** Opening SUPPLIED DATA block **

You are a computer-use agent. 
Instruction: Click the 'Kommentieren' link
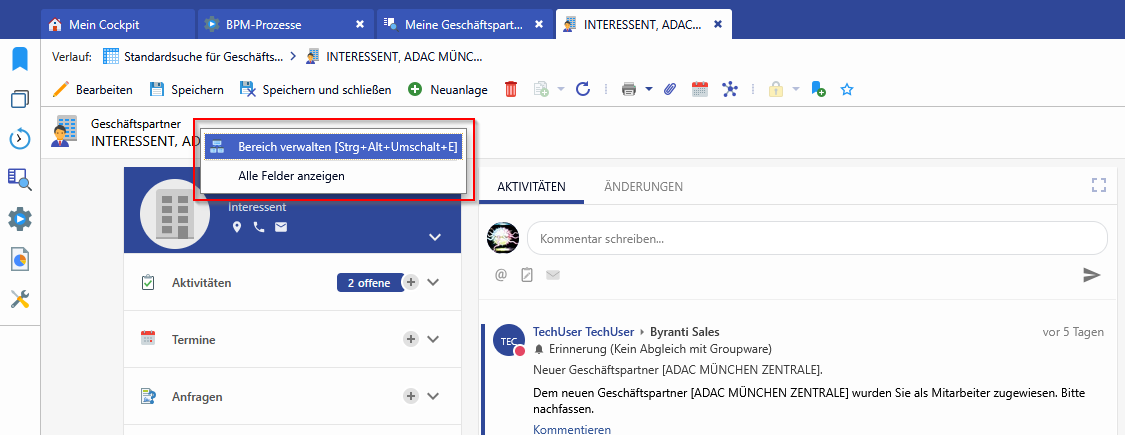pyautogui.click(x=572, y=429)
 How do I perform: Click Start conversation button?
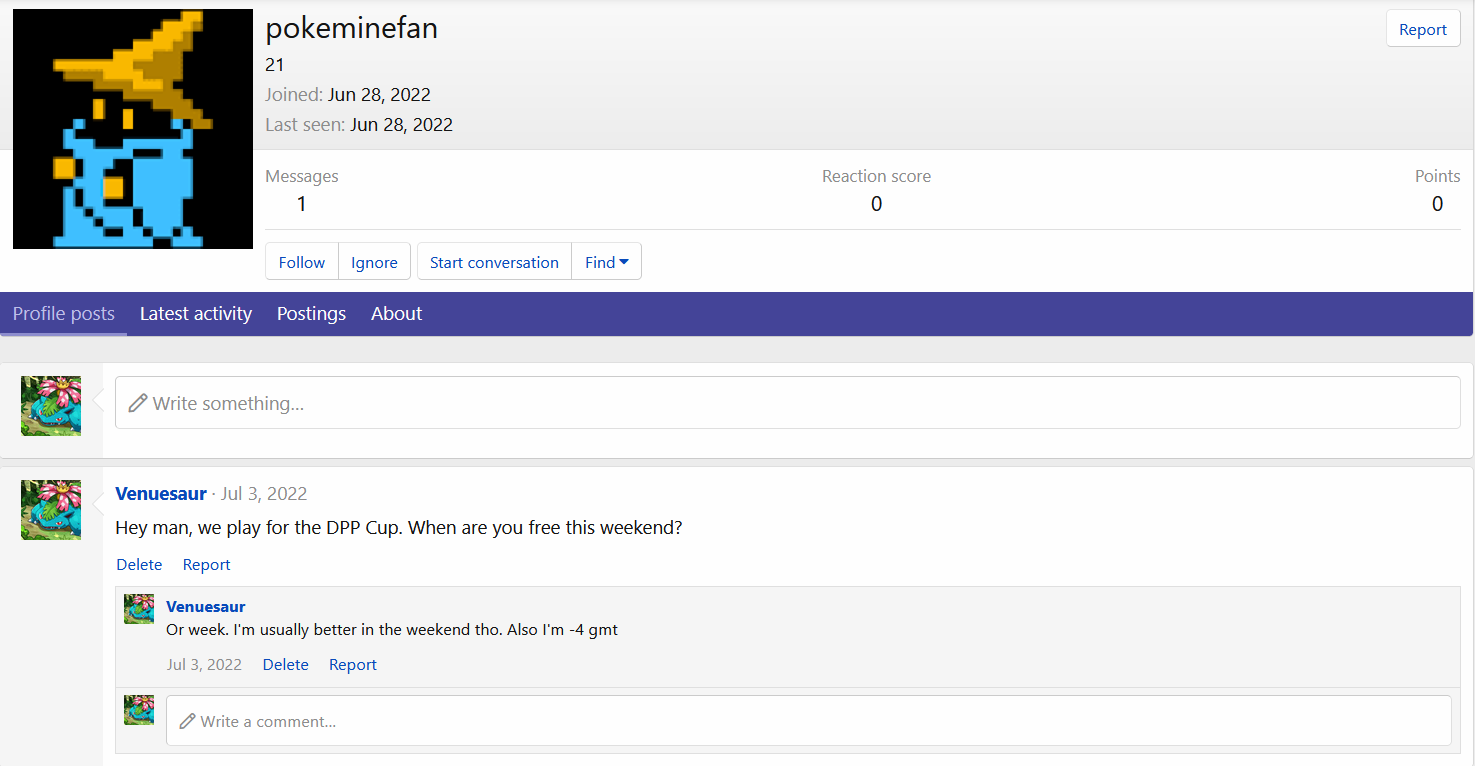click(x=494, y=262)
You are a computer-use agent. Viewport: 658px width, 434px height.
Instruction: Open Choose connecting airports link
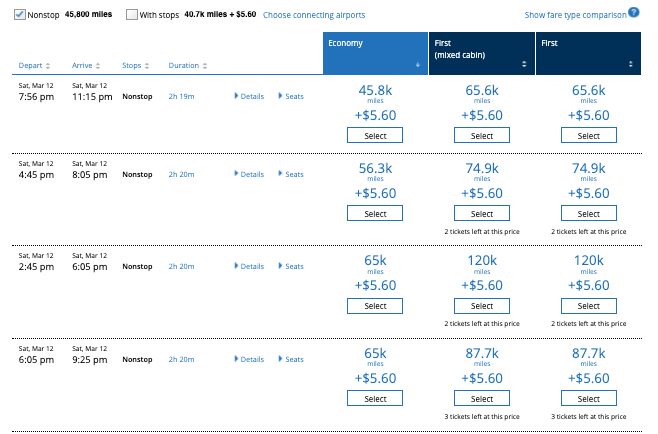[314, 16]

** Closing SUPPLIED DATA block **

WHAT THE TASK ASKS: If a line above contains the word "computer", it counts; state how many lines count, and nothing more.

ANSWER FOR THE TASK: 2